BEGIN Available records
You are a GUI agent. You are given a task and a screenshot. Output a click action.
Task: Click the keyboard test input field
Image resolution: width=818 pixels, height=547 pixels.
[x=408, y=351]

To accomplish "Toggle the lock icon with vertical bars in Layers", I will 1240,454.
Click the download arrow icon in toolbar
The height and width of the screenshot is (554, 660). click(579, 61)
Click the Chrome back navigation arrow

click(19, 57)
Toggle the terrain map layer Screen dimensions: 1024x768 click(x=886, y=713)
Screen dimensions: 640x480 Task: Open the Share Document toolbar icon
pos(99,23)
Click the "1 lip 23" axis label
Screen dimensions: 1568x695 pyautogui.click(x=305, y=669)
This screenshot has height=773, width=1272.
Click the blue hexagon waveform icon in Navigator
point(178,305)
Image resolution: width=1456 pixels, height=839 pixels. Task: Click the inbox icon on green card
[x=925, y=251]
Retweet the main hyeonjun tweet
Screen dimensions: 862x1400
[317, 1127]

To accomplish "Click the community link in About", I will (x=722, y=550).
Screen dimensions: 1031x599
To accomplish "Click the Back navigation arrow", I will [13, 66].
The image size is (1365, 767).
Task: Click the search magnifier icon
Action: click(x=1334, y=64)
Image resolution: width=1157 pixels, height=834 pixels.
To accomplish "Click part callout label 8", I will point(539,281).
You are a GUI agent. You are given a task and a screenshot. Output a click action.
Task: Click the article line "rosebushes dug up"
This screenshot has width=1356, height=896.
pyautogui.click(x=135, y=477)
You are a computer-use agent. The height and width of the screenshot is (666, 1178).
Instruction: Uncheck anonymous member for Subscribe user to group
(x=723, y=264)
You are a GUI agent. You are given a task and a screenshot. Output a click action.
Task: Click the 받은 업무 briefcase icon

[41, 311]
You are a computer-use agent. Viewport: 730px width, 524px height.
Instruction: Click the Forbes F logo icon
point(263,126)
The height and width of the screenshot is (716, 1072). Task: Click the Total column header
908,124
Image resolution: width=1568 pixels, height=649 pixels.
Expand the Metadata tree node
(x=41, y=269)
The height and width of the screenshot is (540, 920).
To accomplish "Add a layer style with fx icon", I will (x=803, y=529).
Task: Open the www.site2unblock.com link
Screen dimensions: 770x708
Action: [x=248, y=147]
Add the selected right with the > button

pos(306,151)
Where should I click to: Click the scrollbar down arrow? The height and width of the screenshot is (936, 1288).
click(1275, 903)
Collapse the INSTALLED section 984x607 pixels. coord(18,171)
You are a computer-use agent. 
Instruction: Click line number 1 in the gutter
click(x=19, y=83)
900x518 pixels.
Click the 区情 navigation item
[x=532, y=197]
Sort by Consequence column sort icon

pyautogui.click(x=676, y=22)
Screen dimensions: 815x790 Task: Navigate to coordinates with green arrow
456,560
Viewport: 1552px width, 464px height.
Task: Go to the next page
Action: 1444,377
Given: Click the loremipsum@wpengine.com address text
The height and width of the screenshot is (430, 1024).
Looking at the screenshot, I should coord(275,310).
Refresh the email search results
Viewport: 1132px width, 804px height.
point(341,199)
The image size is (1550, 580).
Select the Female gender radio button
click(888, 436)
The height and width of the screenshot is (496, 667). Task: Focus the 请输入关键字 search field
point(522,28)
END Available records
### What you are asked to do
Please find the lines in the data that contain the word "link" and copy them.

### Solution to this problem
To accomplish "Click the community link in About", I will (x=722, y=550).
Task: Open the www.site2unblock.com link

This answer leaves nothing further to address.